The larva has a wide-ranging taste in food plants, and readily added the needles of introduced pines to its diet, causing widespread defoliation in South African plantations in the 1930s, especially in the Lebanon and Franschhoek plantations of the Western Cape. The pines included Pinus canariensis, P. halepensis, P. radiata, P. longifolia, P. muricata and P. pinaster. Other exotic species included Acacia mollissima, Cupressus macrocarpa, Eucalyptus cladocalyx, E. diversicolor, E. globulus, E. ovata, E. paniculata, E. pilularis, Liriodendron tulipifera, apple, guava and quince. Its food plants before the introduction of exotic species had included Euclea species, Rapanea melanophloeos, Protea repens, Rhus angustifolia, Watsonia species and Myrica cordifolia - Pinus radiata and Rhus angustifolia being most sought after, with feeding migrations to other species being only incidental.

Eggs and caterpillars are sought out by a variety of hymenopteran parasitoids such as Hockeria crassa, Hockeria nudaureliae, Pediobius species, Anastatus species and Mesocomys pulchriceps, while the larvae are infected naturally by at least five distinct virus species, including Nudaurelia β virus, producing fairly regular epizootics. Insect viruses have long been valued as biological control agents, since they have few negative effects on ecosystems compared with chemical pesticides.
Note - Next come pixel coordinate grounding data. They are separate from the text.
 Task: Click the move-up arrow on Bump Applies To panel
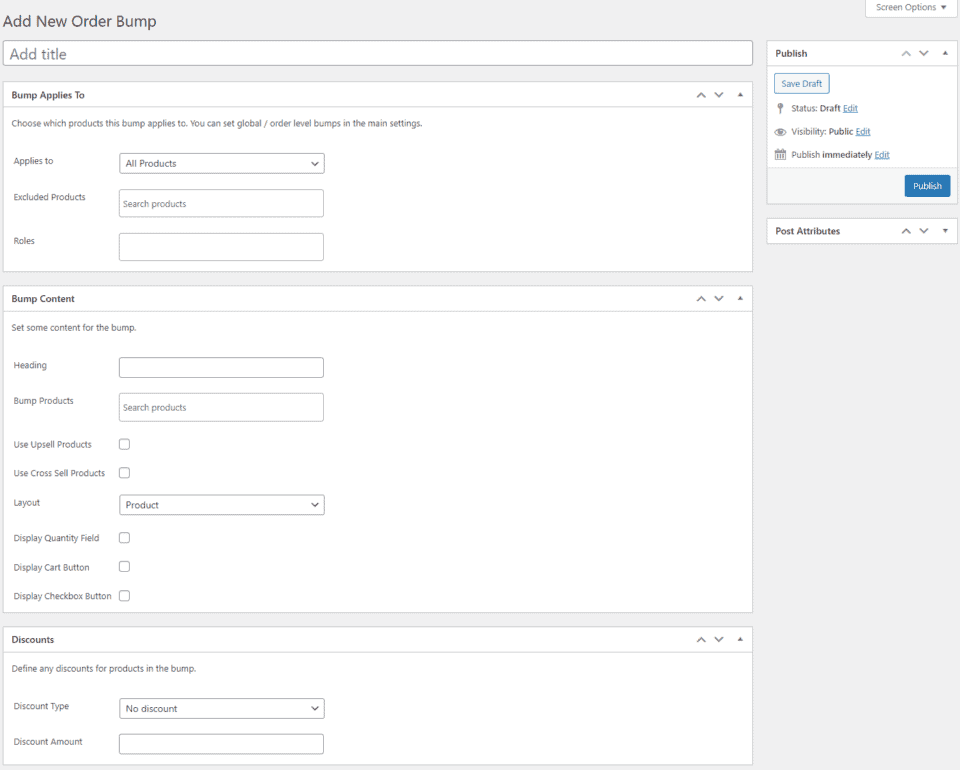coord(700,94)
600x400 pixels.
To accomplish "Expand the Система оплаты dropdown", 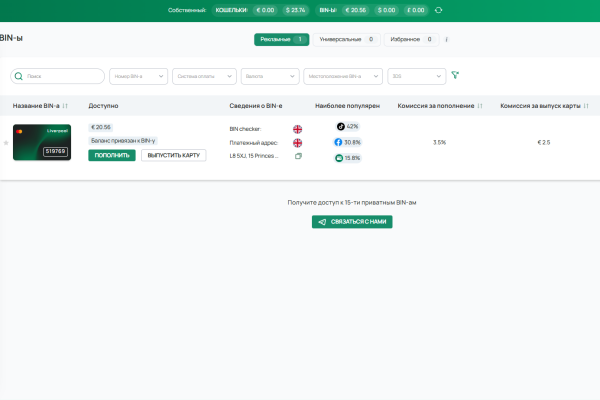I will point(204,76).
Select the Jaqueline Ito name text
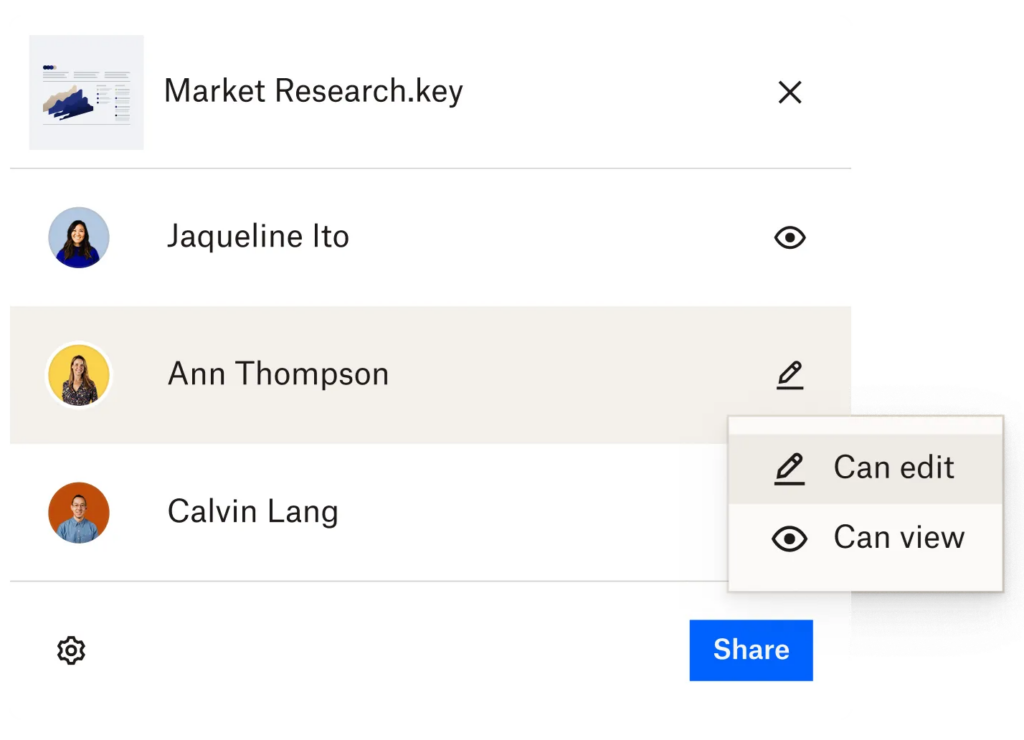 point(258,237)
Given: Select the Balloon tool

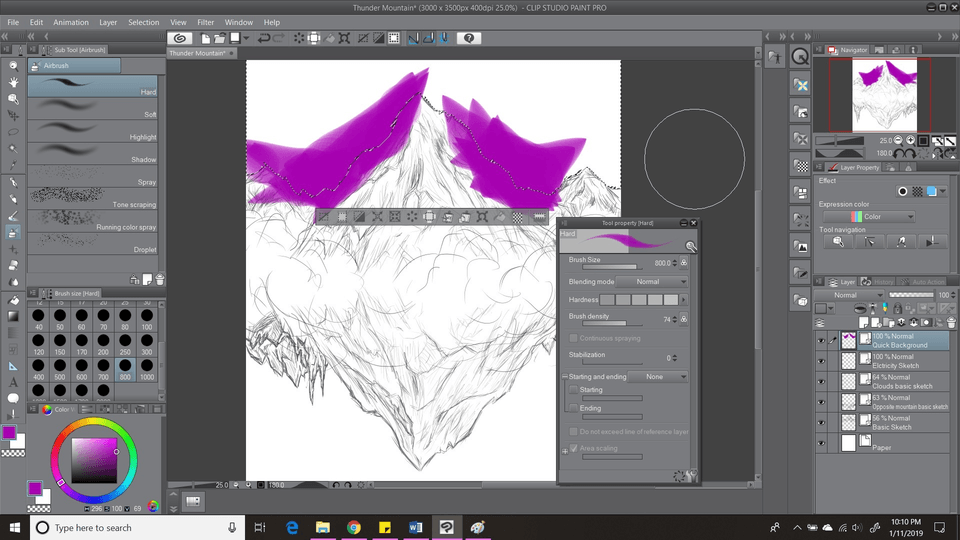Looking at the screenshot, I should coord(13,398).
Their most important quality is that they require no follow-up or management, while their host specificity is a great advantage over most chemical pesticides which are not. Other mammalian controlling factors are baboons, feral pigs and porcupines, all of which relish the larvae, pupae and moths. Pigs were introduced to Western Cape pine plantations by the Forestry Department in the 1930s, and proved to be a cheap and effective control measure, their acute sense of smell enabling them to easily detect pupae under the soil surface.

==Life history stages==

Eggs are 2 mm long and near-ellipsoidal in shape, with the shell smooth and unsculpted. Eggs are usually laid in clusters of 3–200 in the foliage of the upper crown, while a small number are laid on the trunk near the ground. After hatching the shells are consumed over a period of two to three days by the young larvae, a process that triggers their plant-feeding response and so plays an important role in their development. Incubation of the eggs laid in mid-summer takes about 18 or 19 days, and 21 to 28 days for those laid in winter.
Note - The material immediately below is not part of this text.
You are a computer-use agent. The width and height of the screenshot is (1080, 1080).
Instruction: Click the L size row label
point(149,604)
Larvae go through six moults and are highly gregarious till the end of the second moult. After the second moult the larvae acquire their gaudy colouring of bands of blue, green and yellow spots on a deep maroon ground colour. Full development takes from 6 to 8 weeks, and when mature the caterpillar is between 100 and 125 mm long. The mature larvae or caterpillars crawl to the ground and search for a patch of soft soil, burrowing to a depth of about 50 mm. After several days the skin splits along the dorsal line.
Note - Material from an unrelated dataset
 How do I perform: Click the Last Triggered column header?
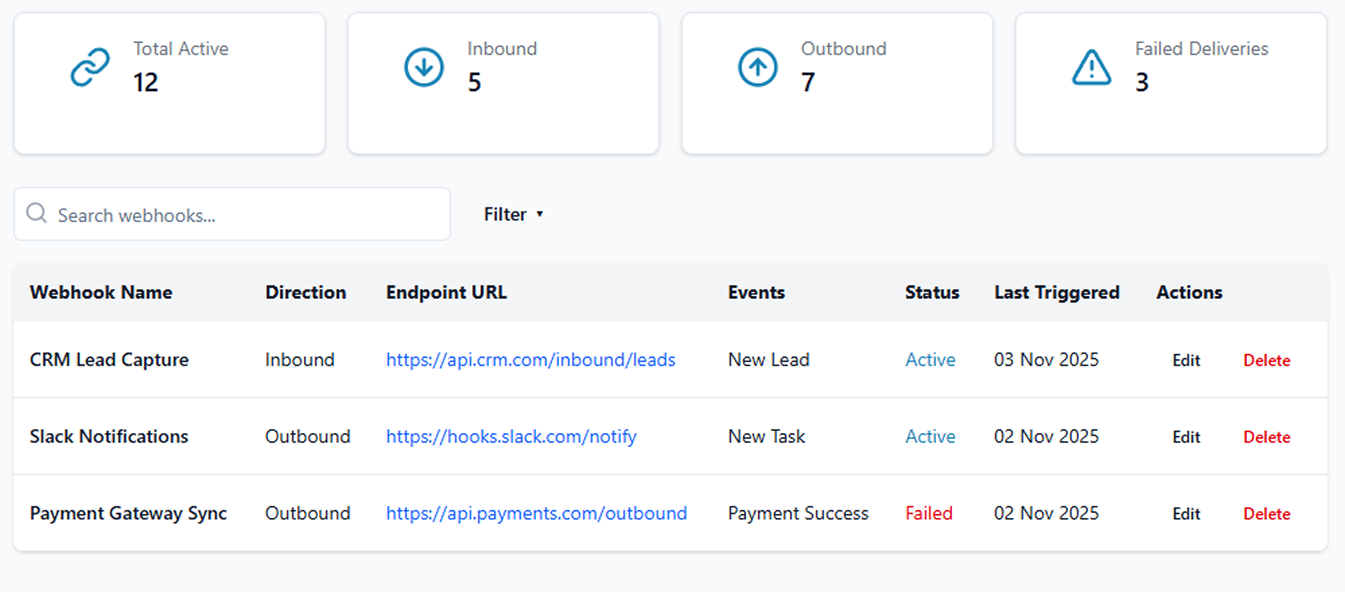click(x=1056, y=293)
Pupae are dark red at first, but after a few days becomes dull black and hard. The pupal stage lasts from 5 to 6 months. When the moth is about to emerge the pupa works its way to the soil surface, the pupal case splits and the moth emerges. The moth climbs a small distance up a tree or shrub and then allows the wings to expand and harden, a process taking some 30 minutes. Adult moths survive for only a few days, long enough to mate and for the female to lay about 200 eggs on a suitable food plant.

Adult moths show considerable variation in size, but on average have a 125–150 mm wingspan, the body being about 50 mm long and densely covered in silky hair. Colouration and markings differ only slightly between the sexes. Antennae of the male are broadly comb-like (pectinate), while those of the female are almost linear and only slightly serrate.